At least now I know that I have a lifetime to search for it.
There are other ways of getting to the money. Simon Properties, a popular Mall management / owner company, offers gift cards. For each month of inactivity, they charge a fee ... something like $1.25 or so, around what an ATM fee might be. So if you get a $40 gift card, use $30 of it and leave it for 5 months, you've got a $0 balance.
Starbucks is or was doing something similar if I recall correctly.
They'll get you one way or another.
AC
I've more than once managed to use an expired gift voucher, with some gentle persuasion.
I guess it boils down to the store and how rigid they are with their policies, but if they reject it, then they run the risk of you shopping elsewhere.
"Gift Cards" offered by retailers are one of those phenomena in which it pays to read the fine print.

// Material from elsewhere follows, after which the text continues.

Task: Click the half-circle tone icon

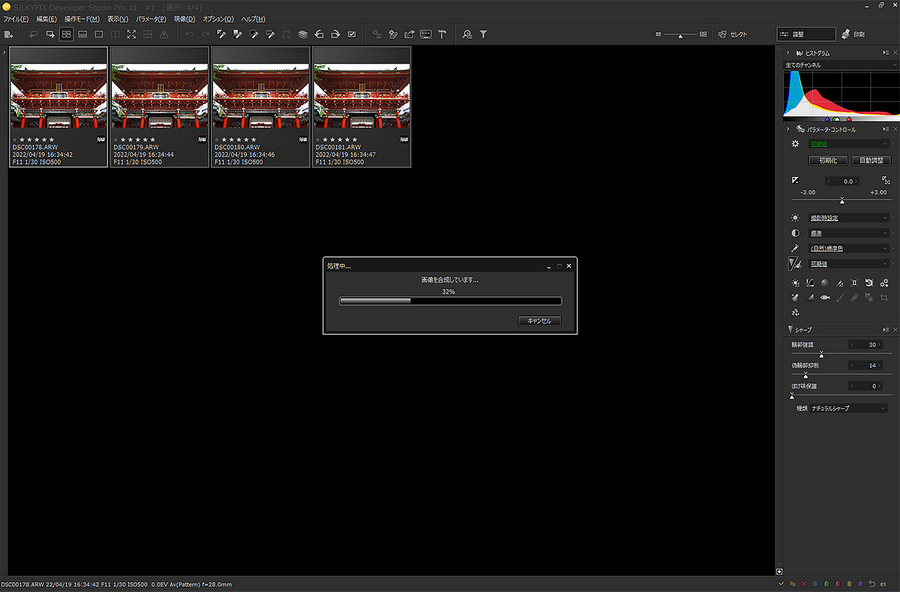Action: tap(796, 233)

Some people would assume, incorrectly, that there is some kind of "set standard" for gift card practices, when, in fact, you don't really know what you are "buying". I worked for a retailer that, on occasion gave away "$25 coupons" (not gift card/certificates) with every "$50 purchase", but, due to fine print in the company's "gift card" policy, the shopper could not apply "gift card purchases" toward that offer. The way the fine print stated it, the "purchase" of a gift card is not a "purchase" at all, as the actual "purchase" occours when the gift card is redeemed.
I always thought this was a little shady, as the customer is actually handing over their money (ie: purchasing) when they buy the gift card, but my company's legal team didn't see it that way, insisting that "gift cards" did not constitute a "product" being purchased, it was simply money exchanged between "accounts".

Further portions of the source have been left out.